I finally uttered my hometown’s unofficial motto last weekend as I sat in my Boston apartment, wearing my 1995 Cleveland Indians American League Central Division Champions sweatshirt, watching the guys on NFL Network laugh at Marshall Faulk for picking the winless Browns to beat the 1-3 Buffalo Bills.
“I’m sorry babe,” my husband said from the other side of the couch.
“Eh, it’s okay,” I shrugged. “It’s who we are. I’m still picking the Browns to win in this week’s pool.”
Referring to a sports team in a distant city as “we?” Picking a winless team to win? Wearing a 14 year old sweatshirt because there are so few other years for which championship sweatshirts are available? To the rest of the country, it probably seems quixotic at best and sadly delusional at worst. But to a Cleveland sports fan, these are signs that you have accepted the fundamental truths required to survive as a Cleveland sports fan and make it to “next year.”

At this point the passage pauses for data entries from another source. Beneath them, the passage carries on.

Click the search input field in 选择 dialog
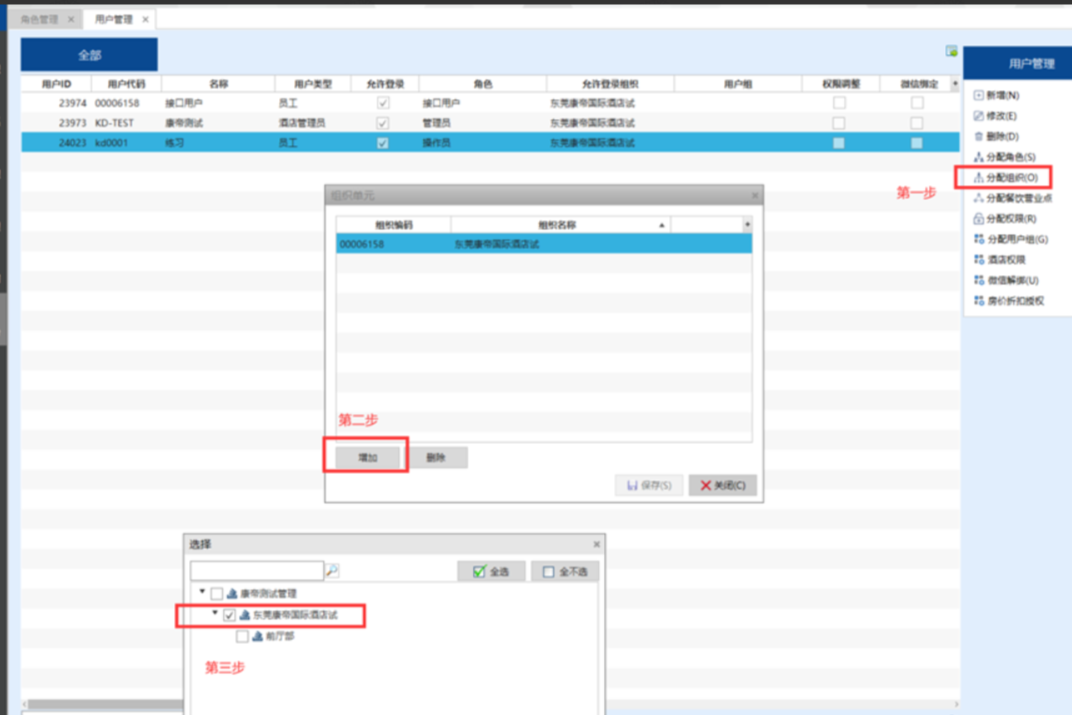 point(257,571)
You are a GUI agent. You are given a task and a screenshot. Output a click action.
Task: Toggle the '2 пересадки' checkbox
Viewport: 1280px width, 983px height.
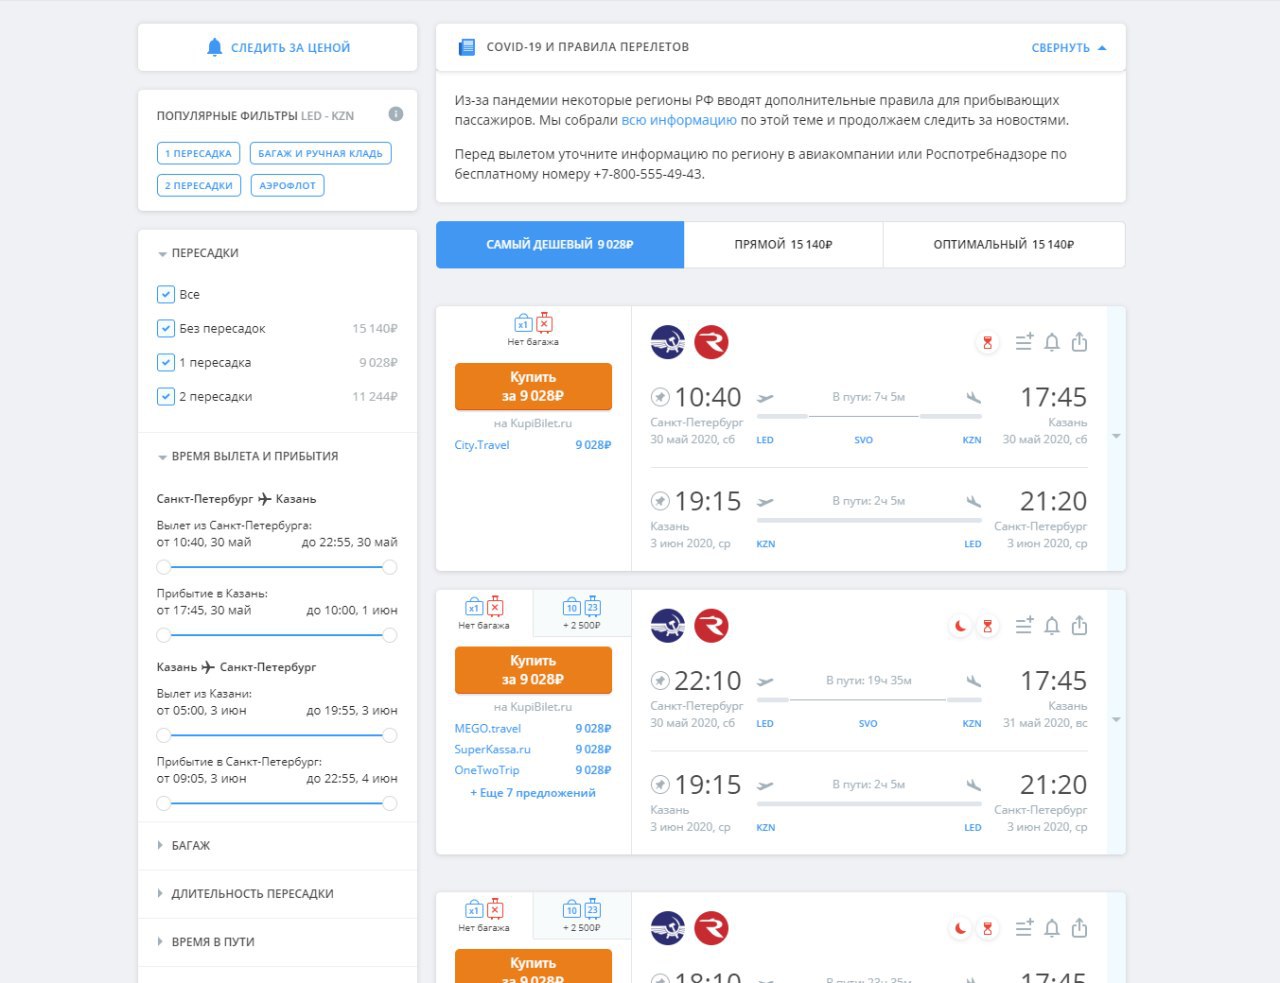pos(166,396)
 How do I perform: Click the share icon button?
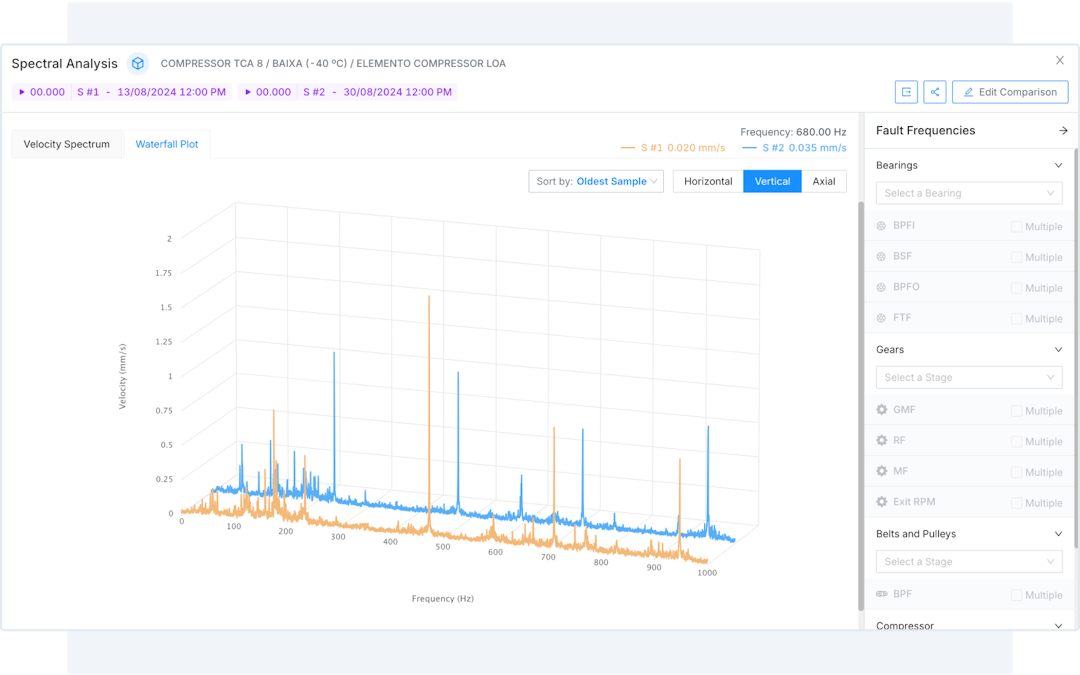tap(935, 92)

1. You must ALWAYS do your best. It will rarely be good enough. But you must try just in case it happens to be your year (which it won’t be). There are a painful number of seasons when a Cleveland team has had the best win-loss record in their sport or their division/league only to lose the championship or, worse yet, not even make it to the championship game. In 1954, the Cleveland Indians won 111 games, a record that stood for 44 years, but were swept by the New York Giants in the World Series. In 1986, the Browns had the best record in the AFC but lost to John Elway and the Denver Broncos in the Conference title game. These are just two examples of when our teams tried their best and were the best (according to records and stats) but couldn’t win in the moments when it would have mattered most.